One of the tangible expressions of living in a place of rest…of simplicity…is learning to live below our means…not just within our means…but below.  It’s interesting to hear the economists and governments suggesting that the key to economic recovery is to free up credit markets.  I wonder, how does freeing up credit so that people can spend money they don’t have help to stimulate the economy?  Isn’t that what got us into trouble in the first place.

The writer of Proverbs warned the community that “The borrower is slave to the lender”.  It is one thing to owe money for something that when sold will actually cover the loan – like a house.  It is another to owe money for anything else that once purchased isn’t worth what you paid for it.  We have created a culture of access and entitlement that has done nothing more than turn us into economic slaves.  The result is that we are prisoners of our own lack of simplicity.

We still have amongst us an entire generation that knew what it was to not have unless they could pay for it first, and somehow managed to also save – that meant they were living below their means.  Would that we would open our ears to hear their wisdom about how to do life that way – they were economic geniuses in their day.

My mother’s parents have both died, but when they were alive I used to visit them quite often.  I was always amazed that the refridgerator in their kitchen was the original one they had purchased, with cash, back in 1939.  That fridge was still there when my grandfather died in 1998 and my grandmother moved into a nursing home.  Their thinking was, it worked so why replace it.  Yes, I know, it didn’t run as efficiently as the newer models, but that’s not my point.  My point is this – they were very clear on the difference between need and want.
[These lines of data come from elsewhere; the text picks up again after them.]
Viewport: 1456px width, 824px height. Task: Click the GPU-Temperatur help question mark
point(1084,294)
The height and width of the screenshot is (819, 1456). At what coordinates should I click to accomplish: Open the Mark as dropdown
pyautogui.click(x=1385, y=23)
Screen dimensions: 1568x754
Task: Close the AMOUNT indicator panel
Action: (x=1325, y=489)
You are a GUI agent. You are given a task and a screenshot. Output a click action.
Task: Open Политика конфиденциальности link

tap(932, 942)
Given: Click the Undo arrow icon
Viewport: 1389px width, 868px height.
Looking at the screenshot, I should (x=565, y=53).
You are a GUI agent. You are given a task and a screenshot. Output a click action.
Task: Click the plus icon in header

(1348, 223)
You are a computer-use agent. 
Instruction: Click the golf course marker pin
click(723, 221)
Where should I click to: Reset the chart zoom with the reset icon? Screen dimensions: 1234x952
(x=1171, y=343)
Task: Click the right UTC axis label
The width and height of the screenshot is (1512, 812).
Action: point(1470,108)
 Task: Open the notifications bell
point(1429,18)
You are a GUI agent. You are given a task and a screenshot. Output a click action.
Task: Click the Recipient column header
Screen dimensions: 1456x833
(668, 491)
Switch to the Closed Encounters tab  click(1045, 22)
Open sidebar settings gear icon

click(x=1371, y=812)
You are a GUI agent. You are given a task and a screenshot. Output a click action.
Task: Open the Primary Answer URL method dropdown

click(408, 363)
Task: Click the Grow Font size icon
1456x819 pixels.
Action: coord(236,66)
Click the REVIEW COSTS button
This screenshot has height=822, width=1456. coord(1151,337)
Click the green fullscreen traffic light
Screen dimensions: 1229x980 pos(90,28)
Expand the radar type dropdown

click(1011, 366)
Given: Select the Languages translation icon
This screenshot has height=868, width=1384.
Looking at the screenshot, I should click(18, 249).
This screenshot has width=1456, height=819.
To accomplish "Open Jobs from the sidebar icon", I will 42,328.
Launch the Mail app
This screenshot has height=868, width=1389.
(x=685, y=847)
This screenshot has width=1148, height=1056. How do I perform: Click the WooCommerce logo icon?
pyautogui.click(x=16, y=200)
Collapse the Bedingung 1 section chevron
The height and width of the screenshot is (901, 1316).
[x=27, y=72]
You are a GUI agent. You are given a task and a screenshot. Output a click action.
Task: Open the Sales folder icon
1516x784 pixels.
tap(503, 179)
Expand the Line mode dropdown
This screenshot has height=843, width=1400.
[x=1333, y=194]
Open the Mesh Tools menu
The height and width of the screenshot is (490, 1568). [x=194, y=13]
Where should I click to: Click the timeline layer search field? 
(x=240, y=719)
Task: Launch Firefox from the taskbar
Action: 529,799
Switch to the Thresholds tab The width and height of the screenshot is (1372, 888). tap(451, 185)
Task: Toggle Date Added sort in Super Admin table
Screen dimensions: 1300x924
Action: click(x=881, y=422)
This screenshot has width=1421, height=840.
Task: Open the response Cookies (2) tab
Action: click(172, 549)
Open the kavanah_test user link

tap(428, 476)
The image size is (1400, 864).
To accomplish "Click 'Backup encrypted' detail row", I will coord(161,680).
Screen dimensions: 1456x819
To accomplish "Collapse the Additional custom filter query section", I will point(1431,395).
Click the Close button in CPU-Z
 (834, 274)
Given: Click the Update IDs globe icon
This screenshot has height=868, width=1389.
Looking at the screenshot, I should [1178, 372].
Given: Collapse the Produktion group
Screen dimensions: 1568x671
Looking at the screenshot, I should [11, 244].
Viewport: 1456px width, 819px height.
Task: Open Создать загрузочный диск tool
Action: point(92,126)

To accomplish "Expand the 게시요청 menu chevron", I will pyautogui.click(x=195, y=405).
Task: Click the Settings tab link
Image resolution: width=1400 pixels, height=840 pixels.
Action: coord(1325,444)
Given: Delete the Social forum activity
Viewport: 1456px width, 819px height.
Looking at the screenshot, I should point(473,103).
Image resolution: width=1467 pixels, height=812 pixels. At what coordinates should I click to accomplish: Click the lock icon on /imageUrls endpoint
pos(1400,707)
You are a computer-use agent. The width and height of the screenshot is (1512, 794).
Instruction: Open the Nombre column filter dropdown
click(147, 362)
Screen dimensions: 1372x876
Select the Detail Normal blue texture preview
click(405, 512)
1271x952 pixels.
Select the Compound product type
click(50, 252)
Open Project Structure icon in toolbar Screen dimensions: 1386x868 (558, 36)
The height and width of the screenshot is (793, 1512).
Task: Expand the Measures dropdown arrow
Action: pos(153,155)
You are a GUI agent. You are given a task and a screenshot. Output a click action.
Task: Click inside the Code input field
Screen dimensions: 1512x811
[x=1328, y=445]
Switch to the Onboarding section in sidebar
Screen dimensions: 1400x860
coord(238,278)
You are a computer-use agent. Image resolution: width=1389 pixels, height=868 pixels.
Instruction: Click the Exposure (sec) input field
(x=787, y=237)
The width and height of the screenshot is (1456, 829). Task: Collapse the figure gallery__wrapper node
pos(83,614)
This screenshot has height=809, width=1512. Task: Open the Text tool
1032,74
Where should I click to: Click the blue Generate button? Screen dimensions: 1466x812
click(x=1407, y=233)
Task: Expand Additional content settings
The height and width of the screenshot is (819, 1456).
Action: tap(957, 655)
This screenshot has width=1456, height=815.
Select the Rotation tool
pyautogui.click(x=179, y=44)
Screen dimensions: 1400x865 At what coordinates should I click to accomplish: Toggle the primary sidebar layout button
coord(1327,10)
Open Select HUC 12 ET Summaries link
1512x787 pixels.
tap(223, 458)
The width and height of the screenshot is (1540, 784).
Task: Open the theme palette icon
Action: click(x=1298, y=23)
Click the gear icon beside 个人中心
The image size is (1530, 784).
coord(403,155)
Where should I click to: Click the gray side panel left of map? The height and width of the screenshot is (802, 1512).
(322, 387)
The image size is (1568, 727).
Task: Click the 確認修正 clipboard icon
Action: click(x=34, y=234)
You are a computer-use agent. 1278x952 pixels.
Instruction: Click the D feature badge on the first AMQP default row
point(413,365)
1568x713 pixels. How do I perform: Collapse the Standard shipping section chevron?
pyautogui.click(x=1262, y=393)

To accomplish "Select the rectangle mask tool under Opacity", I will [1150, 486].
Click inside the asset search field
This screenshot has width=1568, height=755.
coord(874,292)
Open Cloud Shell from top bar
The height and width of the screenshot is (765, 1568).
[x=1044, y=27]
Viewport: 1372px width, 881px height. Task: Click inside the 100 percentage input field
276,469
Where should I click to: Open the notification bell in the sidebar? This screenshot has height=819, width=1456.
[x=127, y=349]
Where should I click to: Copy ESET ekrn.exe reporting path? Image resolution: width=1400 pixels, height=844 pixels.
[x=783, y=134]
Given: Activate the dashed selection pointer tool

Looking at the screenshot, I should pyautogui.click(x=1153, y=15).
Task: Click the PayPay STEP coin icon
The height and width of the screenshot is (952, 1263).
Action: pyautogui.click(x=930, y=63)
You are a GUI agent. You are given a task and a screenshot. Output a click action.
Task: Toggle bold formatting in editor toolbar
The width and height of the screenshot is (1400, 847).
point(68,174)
That is one of the lessons we so desperately need to relearn and embrace today. 

And it goes beyond material possessions.  It speaks to our sense of value and worth (exactly why do we need “new” when the “old” is working just fine) as well as our capacity to be generous with our lives for the sake of others.  An orientation of simplicity is not just for our own sakes – for the “rest” we carry in our own souls.  It is for the sake of those we know, or know of. 

Chris Heuertz refers to a quote often ascribed to Ghandi, “Live simply that others may simply live.”

Mark Kielburger spoke to thousands of young people at the “Me to We” gathering in Toronto last fall and said, “We don’t have a money problem, we have a priorities problem.” 

Chris echoes this as he writes about the questions we ask as we try to move to simplicity: “…most of the questions, and most of the typical answers, are about what we have, want or need.  I wonder if the questions shouldn’t be more about what others don’t have, still want and desperately need.” (97, Simple Spirituality)

As I look around my home and consider financial commitments we have made and will be facing soon (post-secondary costs are just around the corner for two of our children), and the push we are making this year to be free from “lenders” so that we can be free to be generous to others, the call to simplicity in both its material (what we have and do) and immaterial (what we value, and what is our prevailing orientation) expressions is a constant that helps to prioritize our needs and wants in such a way that we live below our means and thus live truly free with the hope that we might be better positioned to help others “simply live”.